* **Фрагмент документа**
↓↓↓

Фантастика в России долго грозилась: да мы… да всех… да если б нас только оценили по достоинству! Ну вот, вас оценили; по сути, только вас и читают; Лукьяненко, не говоря уж о Пелевине, — уверенно бьет любого реалиста в борьбе за звание главного русского прозаика. Впрочем, где эти реалисты? Маканин, автор «Лаза» и «Сюра в пролетарском районе»? Славникова, автор «2017»? Кабаков, автор «Последнего героя»? Прилепин, и тот, говорят, работает над полуфантастической авантюрной повестью. Если фантастика сейчас сделает то, к чему призвана, — смоделирует грядущее и предложит нового героя, как в шестидесятые, — ее никогда уже не удастся загнать в гетто. Если продолжит сочинять про космическое мочилово или про метрополитеновские похождения выживших после апокалипсиса — пусть потом не жалуется. Время выйти из сумрака, кто не слышал — я не виноват.
В каких направлениях может пойти моделирование общего будущего? Тут надо взять на себя смелость принять — а главное, мотивировать — одну из трех моделей. Все они давно сформулированы, и тексты на эти темы уже написаны, однако в них нет единой картины мира, каким он будет в ближайшие десятилетия: фантасты очень уж боятся высказаться открытым текстом. Им страшно попасть под критический обстрел: в резервации-то обеспечен восторг фанов, а тут приходится выйти в серьезный контекст, на перекресток мнений.
Модель первая: «Остров Россия», по Цымбурскому. Россия деградирует, ужимается, съеживается почти до Московии, — но тем самым сосредоточивается, собирается и постепенно переходит из древнеримского формата в новоевропейский. Это не утопия и не антиутопия, а наиболее вероятный сценарий, сулящий интересные психологические коллизии. Некоторые подходы к изображению этого мира — неизбежно ужимающегося и ветшающего после каждой очередной катастрофы — наметили Дяченко в «Армагед-доме», но лишь в первом приближении.
Модель вторая: утопическая. Мощная Россия в союзе либо с Китаем (Ордусь Рыбакова и Алимова), либо с Европой, либо хоть с Африкой устанавливает в мире правильный порядок (но этот порядок надо придумать) и апофеоз культуры (но эту культуру надо знать). Синтез Ван Зайчика и ефремовских мечтаний о едином человечестве, но на новом историческом витке, без слащавости и пафоса, с убедительностью и юмором.
Модель третья: череда техногенных катастроф и постепенная гибель — в результате полной неспособности поддержать прежний сверхдержавный имидж и смириться с новым, поскромнее. Самое трудное, поскольку антиутопия уже многократно скомпрометирована: это жанр эффектный, но писать ее надо уметь. Должно быть страшно. Рисуешь «Последний день Помпеи» — прорисовывай детали, выражения лиц, наклон падающих статуй. Иначе получится одна из тех серийных, ужасных во всех отношениях штамповок, которыми наводнены сегодняшние издательства: «Башня», «Эпидемия», «Большой понос», далее везде.

↑↑↑

* **Исходные данные**
↓↓↓

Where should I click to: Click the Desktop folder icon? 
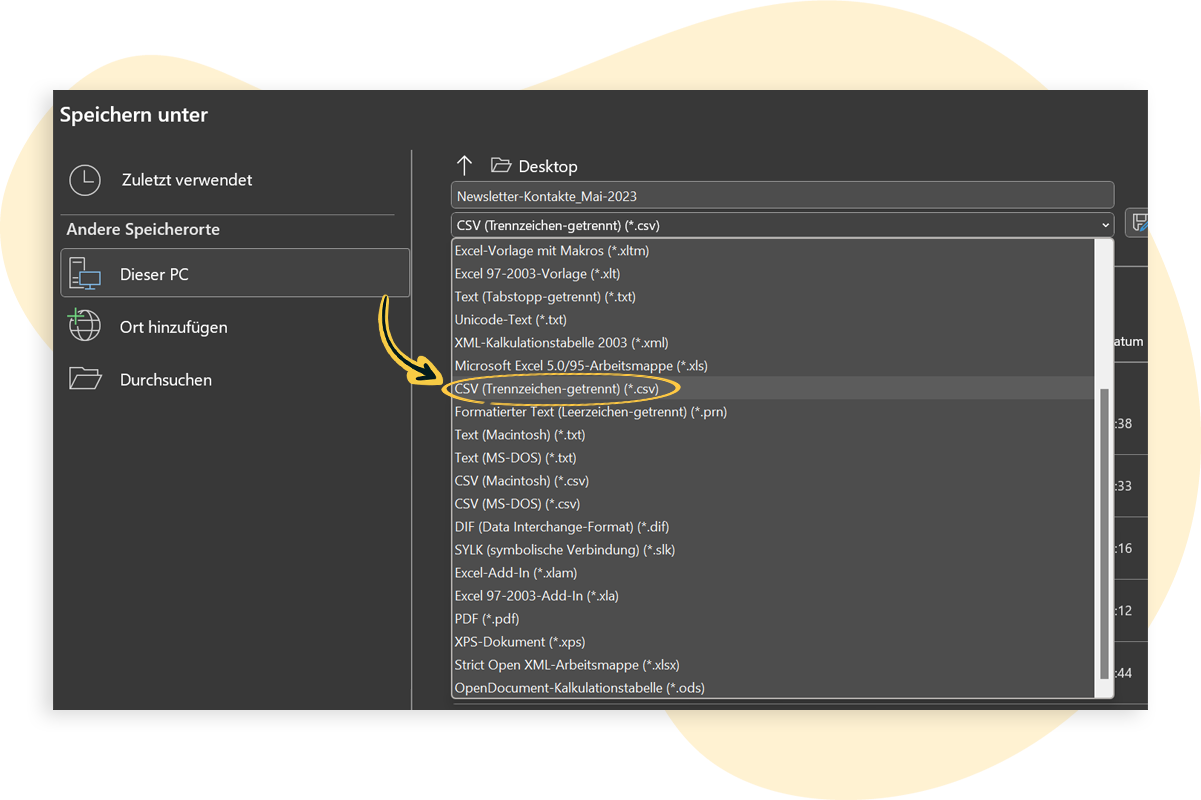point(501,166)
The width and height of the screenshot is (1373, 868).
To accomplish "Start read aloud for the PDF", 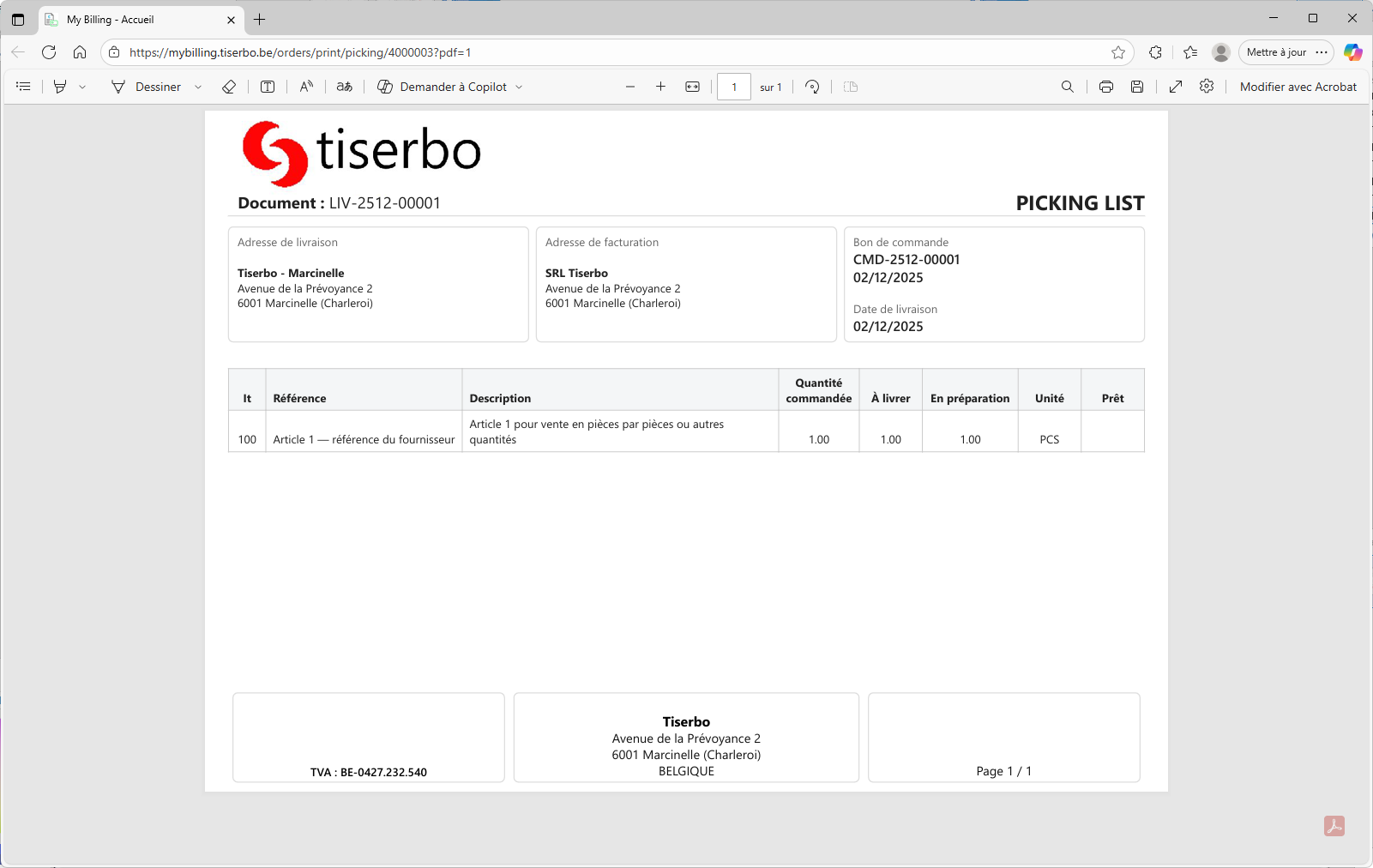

↑↑↑

* **Условие задачи A**
Как во фрагменте о фантастике названа первая модель будущего, изложенная по Цымбурскому?
* **Условие задачи B**
Переведите на английский язык предложение из фрагмента о фантастике: «Это не утопия и не антиутопия, а наиболее вероятный сценарий, сулящий интересные психологические коллизии.»
* **Условие задачи C**
Допишите фрагмент о фантастике дальше, начиная сразу после его последнего предложения.

* **Итоговый результат A**
«Остров Россия».

* **Итоговый результат B**
This is neither a utopia nor a dystopia, but the most likely scenario, one that promises interesting psychological conflicts.

* **Итоговый результат C**
Обязательна ли сегодня в фантастике эта политическая составляющая? Нет, конечно. Вполне можно написать качественный инопланетный любовный роман о свиданиях девушки Юй-Юй и юноши Цуй-Цуй, оба состоят из лучистой энергии и торсионных полей; но сегодня есть запрос на будущее, и грех пропускать его. Есть также запрос на героя, и фантастика отлично с этим справлялась — достаточно вспомнить Горбовского или Пиркса. Но сегодня она, кажется, блуждает среди прежних, давно исчерпанных типажей — Суровый Капитан Звездолета, Серый Кардинал Власти, Девочка (обязательно девочка!) с Аномальными Способностями. Тут тоже нужна дерзость, ничего более: Стругацким когда-то тоже не слишком легко было рискнуть и предложить в качестве героя дона Румату Эсторского. Но у них получилось — может, потому, что они писали вещь как авантюрную и не осознавали всей серьезности задачи: хороший метод.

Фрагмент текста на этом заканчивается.